其中,Human3.6M数据集有360万个3D人体姿势和相应的图像,共有11个实验者,17个动作场景,该数据由4个数字摄像机,1个时间传感器,10个运动摄像机捕获,因此可从中选取同一人在连续时间段中不同时刻的3D人体姿势图像作为训练样本。每次迭代训练的帧数量为2048,时期数量(单位时间内帧数量)为200,对训练集应用随机操作进行训练,以避免在每批训练过程中关闭非常相似的序列。在训练过程中,选取均方误差作为损失函数,选择Adam优化算法对数据集进行优化训练,从而加快收敛速度,减少超参数变化范围。
其中,连续时间步骤中的姿态密切相关,且姿态变化很小,当帧速率为每秒50帧时,人体肢体和关节执行的轨迹应视为平滑,通过整合空间和时间信息可以改进3D姿态估计结果,一方面,系统性能受错过的检测的影响较小,另一方面,系统可以根据过程历史的平滑性来改善不精确的3D估计。据此可以根据在时间步长t-D到t-1的3D姿态来估计在时间t的姿态,其中D为时间窗口,用于估计的先前帧的数量。LSTM神经网络中的很多窗口是视频序列上的滑动窗口,具有1帧的步幅。LSTM神经网络的结构特点如下:
(i)大小为D×N3×3的输入数据;
(ii)具有256个隐藏单元的隐藏层的LSTM;
(iii)具有N3×3隐藏单元的完全连接网络ReLU作为激活函数;
(iv)大小为N3×3的输出层。
其中,N3是关键点的个数,在本申请实施例中,N3为14。
可见,通过这种方法估计3D人体姿态估计受漏检关键点的影响较小,3D人体姿态估计可以基于过程历史来消除漏检关键点的影响,此外,系统也可以根据过程历史的平滑性来改善不精确的3D估计。
可以看出,本申请实施例中获取连续时间段中第一时刻的3D人体姿态,直至获取所述连续时间段中所有时刻的3D人体姿态,所述连续时间段包括多个时刻,所述第一时刻为所述连续时间段中任意一个时刻;将所述连续时间段中所有时刻的所述3D人体姿态输入目标LSTM网络模型中,得到所述连续时间段的下一时刻的预估3D人体姿态;本申请实施例可提高预估的3D人体姿态的精确性。
参阅图2,图2为本申请实施例提供的获取第一时刻的3D人体姿态的流程示意图,包括:
201、获取连续时间段中第一时刻的不同视角的N张2D视图,N为正整数。
202、通过2D姿态检测网络模型获取N张2D视图的N个置信度图,所述N个置信度图与所述N张2D视图一一对应。
203、根据所述N个置信度图确定所述N张2D视图中每张2D视图的M个关键点,M为正整数。
204、确定所述N张2D视图中每张2D视图的所述M个关键点的位置和方向,得到所述N张2D视图的N个部分亲和字段。
205、将所述N个置信度图和所述N个部分亲和字段输入3D姿态重建网络模型中,得到所述第一时刻的3D人体姿态。
其中,所述2D姿态检测网络为双分支多级CNN神经网络,它由连续的卷积层组成,分为两个分支,两个分支分别用于确定置信度图和部分亲和字段,所述2D姿态检测网络预先通过Microsoft COCO数据集和Human3.6M数据集中的数据对所述2D姿态检测网络进行训练,Microsoft COCO数据集是一个图像识别分割和字幕的数据集,它使用18个关键点组成的全身模型来表示人体姿态,Human3.6M数据集是3D数据集,该数据集考虑了32个关键点的全身模型,但它使用17个关键点来表示人体姿态,综合考虑,选择两个数据集中共有的14个关键点作为本申请中人体的关键点。
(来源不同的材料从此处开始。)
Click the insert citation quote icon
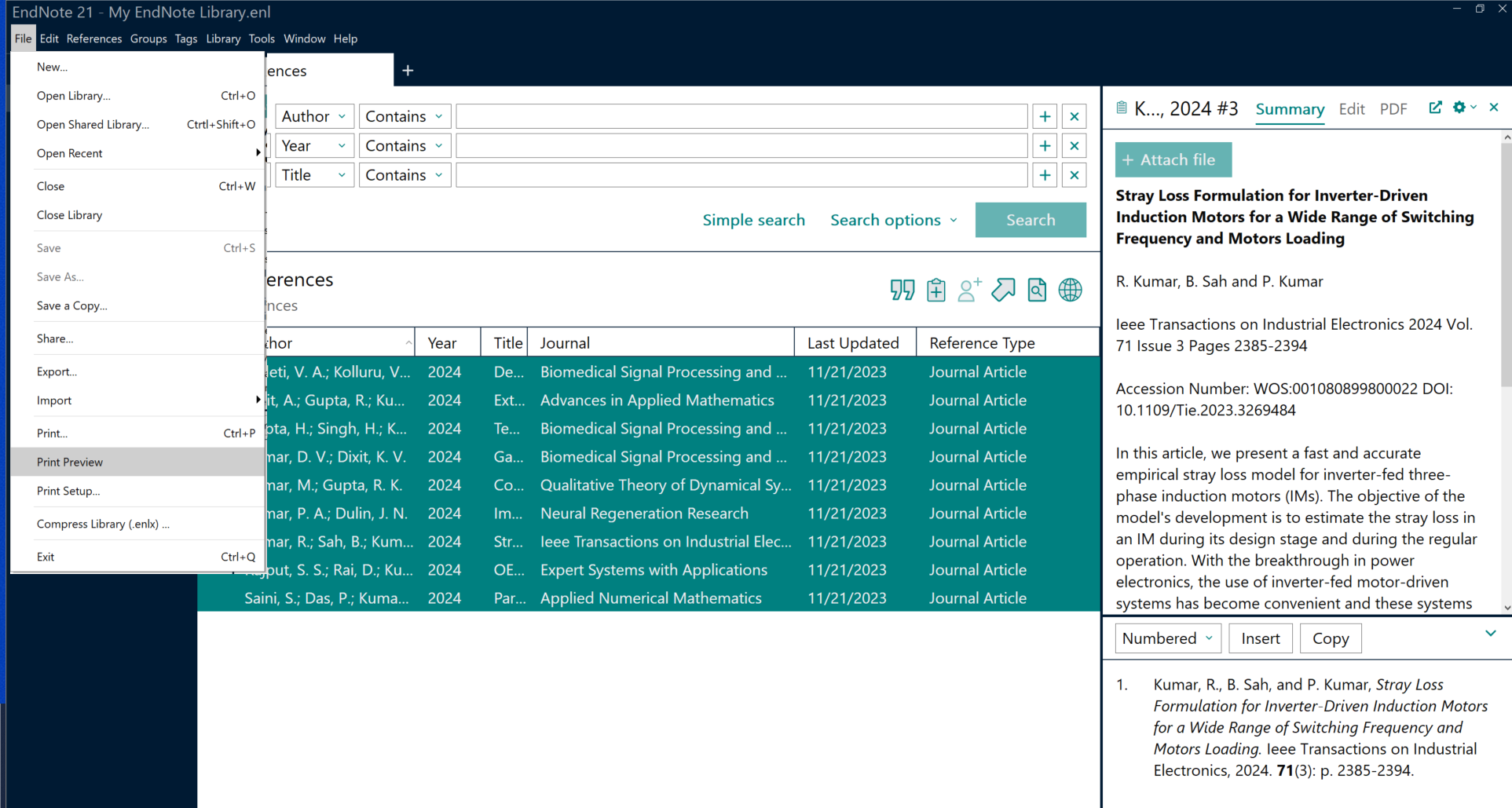1512x808 pixels. pyautogui.click(x=902, y=290)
下表1为COCO数据集的关键点和Human3.6M数据集的关键点之间的对应关系,根据表1可确定两种模型中关键点之间的对应关系,表1中的序号为各关键点在各自的数据集中的编号顺序。训练后的所述2D姿态检测网络对输入的所述N张2D视图中的一张视图进行分析,得到该图像的特征图F,然后根据该特征图F生成一组检测置信图S1=ρ1(F),通过贪狼算法对检测置信图S1进行迭代预测,直至损失函数最小为止,得到该视图的所述置信度图,因为所述置信度图中存有该视图各个像素点为关键点的概率,因此可根据所述置信度图得到M个关键点,然后根据M个关键点和人体各段的位置和方向得到所述部分亲和字段。
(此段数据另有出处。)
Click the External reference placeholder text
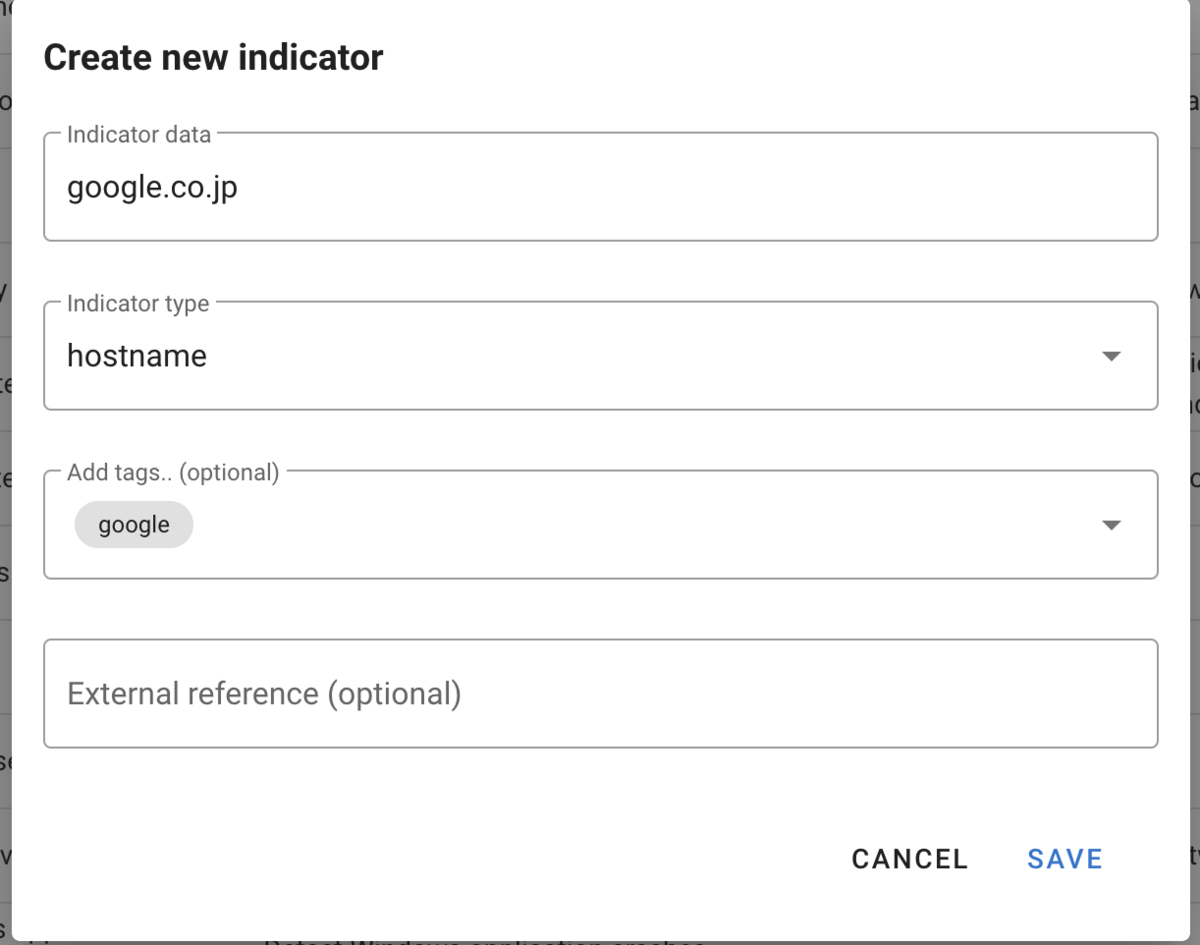 tap(264, 694)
表1 COCO数据集的关键点和Human3.6M数据集的关键点之间的对应关系
描述对象 COCO关键点 Human3.6M关键点
鼻子 0 14
颈部 1 13
右肩 2 25
右肘 3 26
右手腕 4 27
左肩 5 17
左肘 6 18
左手腕 7 19
右髋 8 1
右膝 9 2
右脚踝 10 3
左髋 11 6
左膝 12 7
左脚踝 13 8
可见,通过所述2D姿态检测网络可以获取目标视图的所述部分亲和字段,且精确度高,结果输出快。
参阅图3,图3为本申请实施例提供的获取第一时刻的3D人体姿态的流程示意图,包括:
301、获取连续时间段中第一时刻的不同视角的N张2D视图,N为正整数。
302、通过2D姿态检测网络模型获取所述N张2D视图的N个置信度图和N个部分亲和字段,其中,置信度图为2D视图中各个像素点为关键点的概率矩阵,部分亲和字段为2D矢量字段组,用于对体段的位置和方向进行编码。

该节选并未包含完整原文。